At the Bedside

Start with ABCs, monitor, IV access, and a 12-lead ECG. Ask: is the patient unstable from the bradycardia? Look for hypotension, altered mental status, ischemic chest pain, acute heart failure, syncope, or shock. If unstable, treat immediately while preparing pacing.

Key differential: sinus bradycardia, sick sinus syndrome, 1st/2nd/3rd-degree AV block, junctional rhythms, hypothermia, hypothyroidism, hyperkalemia, inferior MI, medication/toxin effect (beta-blockers, calcium channel blockers, digoxin, clonidine, opioids), increased vagal tone, and post-arrest states.

Workup:
  • ECG: identify rhythm, PR/QRS width, AV dissociation, escape rhythm, ischemic changes, hyperkalemic signs.
  • POC glucose, electrolytes, Mg, Ca, renal function.
  • Troponin if ischemia suspected.
  • TSH if clinically suggested, but don’t delay resuscitation.
  • Consider digoxin level, tox screen, ABG/VBG, temperature, pregnancy test when relevant.
  • Bedside ultrasound can help assess perfusion, volume status, and alternate shock states.
Management:
  • Unstable bradycardia: atropine first, but do not linger if high-grade block or poor response is likely.
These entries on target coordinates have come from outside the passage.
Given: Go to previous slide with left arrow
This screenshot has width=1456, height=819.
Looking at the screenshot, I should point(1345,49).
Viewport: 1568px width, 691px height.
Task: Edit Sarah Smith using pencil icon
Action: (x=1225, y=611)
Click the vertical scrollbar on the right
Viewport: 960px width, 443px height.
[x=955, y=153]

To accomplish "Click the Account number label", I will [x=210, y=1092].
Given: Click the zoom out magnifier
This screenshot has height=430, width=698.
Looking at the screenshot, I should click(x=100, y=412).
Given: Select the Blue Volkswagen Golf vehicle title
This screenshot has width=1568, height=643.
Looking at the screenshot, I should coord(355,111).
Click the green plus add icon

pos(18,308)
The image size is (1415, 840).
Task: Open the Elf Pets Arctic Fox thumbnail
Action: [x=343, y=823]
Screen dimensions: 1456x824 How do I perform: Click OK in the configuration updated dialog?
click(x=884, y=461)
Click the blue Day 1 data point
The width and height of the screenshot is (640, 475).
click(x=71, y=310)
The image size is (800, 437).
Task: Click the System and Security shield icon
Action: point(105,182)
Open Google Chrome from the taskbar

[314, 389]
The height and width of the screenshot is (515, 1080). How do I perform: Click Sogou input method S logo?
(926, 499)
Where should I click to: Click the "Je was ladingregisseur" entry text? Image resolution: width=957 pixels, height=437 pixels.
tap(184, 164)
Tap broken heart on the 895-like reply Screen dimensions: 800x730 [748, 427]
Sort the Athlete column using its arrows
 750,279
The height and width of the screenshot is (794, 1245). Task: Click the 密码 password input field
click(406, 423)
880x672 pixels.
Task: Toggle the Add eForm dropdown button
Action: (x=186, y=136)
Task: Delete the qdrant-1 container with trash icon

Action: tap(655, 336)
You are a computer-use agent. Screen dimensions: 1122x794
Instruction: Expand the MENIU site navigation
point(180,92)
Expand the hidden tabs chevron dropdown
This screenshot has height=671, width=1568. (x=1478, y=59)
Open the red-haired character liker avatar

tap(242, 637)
Move early to transcutaneous pacing and/or epinephrine or dopamine infusion.
  • Correct reversible causes: treat hyperkalemia, stop offending meds, warm hypothermic patients, manage MI, reverse overdoses when indicated.
  • High-grade AV block, Mobitz II, complete heart block, wide escape rhythms, or bradycardia with shock generally need urgent pacing and admission/ICU.
  • Symptomatic but stable patients still need close monitoring, repeat ECGs, and disposition based on cause and conduction pattern.
Disposition:
  • Stable sinus bradycardia from athletic conditioning or sleep may be discharged if clearly benign.
  • Otherwise admit/observe, and if pacing or pressors are required, ICU/CCU.
A Classic Presentation
A 72-year-old man with a history of hypertension and prior inferior MI presents after a syncopal episode while gardening. He is pale, diaphoretic, and hypotensive with a heart rate in the 30s. ECG shows complete heart block with a wide ventricular escape rhythm. Despite a dose of atropine, he remains symptomatic, so transcutaneous pacing is initiated while cardiology is paged for temporary transvenous pacing and ICU admission.
Patient Presentation to Attending
How you’d present this patient on the floor
This is a 72-year-old man with prior MI and beta-blocker use presenting after syncope with persistent bradycardia for the last hour. My main concern is hemodynamically significant bradycardia from high-grade AV block, because he’s hypotensive and had a transient loss of consciousness, which makes this more than benign sinus bradycardia. He’s had no clear reversible trigger like hypoglycemia or hypothermia, and he denies chest pain, but the ECG shows complete heart block with a wide escape rhythm. On exam he’s pale and diaphoretic with weak pulses and ongoing dizziness. Given the instability and poor expected atropine response in infranodal block, we’re moving to pacing now while checking electrolytes and ischemia labs and involving cardiology/ICU for likely temporary pacing and admission.

Study Directive

  • Draw the ACLS bradycardia algorithm from memory, including when to skip to pacing.
  • Review 10 ECGs: sinus bradycardia, junctional rhythm, Mobitz I, Mobitz II, complete heart block, hyperkalemia.
  • Practice a one-minute oral plan for unstable bradycardia: monitor, IV, ECG, atropine, pacing, pressors, reversible causes.
  • Memorize the common bradycardia mimics and medication/toxin triggers.
  • Read your institution’s transcutaneous pacing setup steps and sedation approach.